Around the world as well, there are hotspots where disputes have been intractable, conflicts have flared up, and people, innocent people are suffering as result, and nowhere is this more terribly true than in the city of Aleppo, he said.
"For years, we've worked to stop the civil war in Syria and alleviate human suffering. It has been one of the hardest issues that I've faced as president," Obama said.
The world, he said, is united in horror at the savage assaults by the Syrian regime and its Russian and Iranian allies on the city of Aleppo.

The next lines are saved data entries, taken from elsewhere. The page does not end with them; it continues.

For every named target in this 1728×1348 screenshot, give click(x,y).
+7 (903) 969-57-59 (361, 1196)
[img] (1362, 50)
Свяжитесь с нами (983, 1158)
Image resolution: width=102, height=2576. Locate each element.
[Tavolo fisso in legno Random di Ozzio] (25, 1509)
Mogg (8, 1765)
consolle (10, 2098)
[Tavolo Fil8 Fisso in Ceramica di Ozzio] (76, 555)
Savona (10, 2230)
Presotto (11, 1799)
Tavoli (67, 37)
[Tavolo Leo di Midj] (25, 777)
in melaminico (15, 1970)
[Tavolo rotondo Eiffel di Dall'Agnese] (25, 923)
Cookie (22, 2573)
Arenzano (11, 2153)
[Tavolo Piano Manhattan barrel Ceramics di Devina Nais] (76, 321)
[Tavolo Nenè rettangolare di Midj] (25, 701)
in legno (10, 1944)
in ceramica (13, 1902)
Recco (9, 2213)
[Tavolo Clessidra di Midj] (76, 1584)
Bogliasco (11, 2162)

"We have seen a deliberate strategy of surrounding, besieging and starving innocent civilians. We've seen relentless targeting of humanitarian workers and medical personnel, and entire neighbourhoods reduced to rubble and dust. There are continuing reports of civilians being executed. These are all horrific violations of international law," the US President said.
"Responsibility for this brutality lies in one place alone, with the Assad regime and its allies, Russia and Iran, and this blood and these atrocities are on their hands," Obama said.
"We all know what needs to happen," he said, adding that there needs to be an impartial international observer force in Aleppo that can help coordinate an orderly evacuation through safe corridors.
"There has to be full access for humanitarian aid, even as the United States continues to be the world's largest donor of humanitarian aid to the Syrian people. And beyond that, there needs to be a broader ceasefire that can serve as the basis for a political rather than a military solution," Obama said.
"That's what the United States is gonna continue to push for, both with our partners and through multilateral institutions like the UN," he said, but regretted Russia repeatedly blocking the Security Council from taking action on these issues.
Soon after the news conference Obama left for Hawaii on his final year ender vacation as the President of the United States.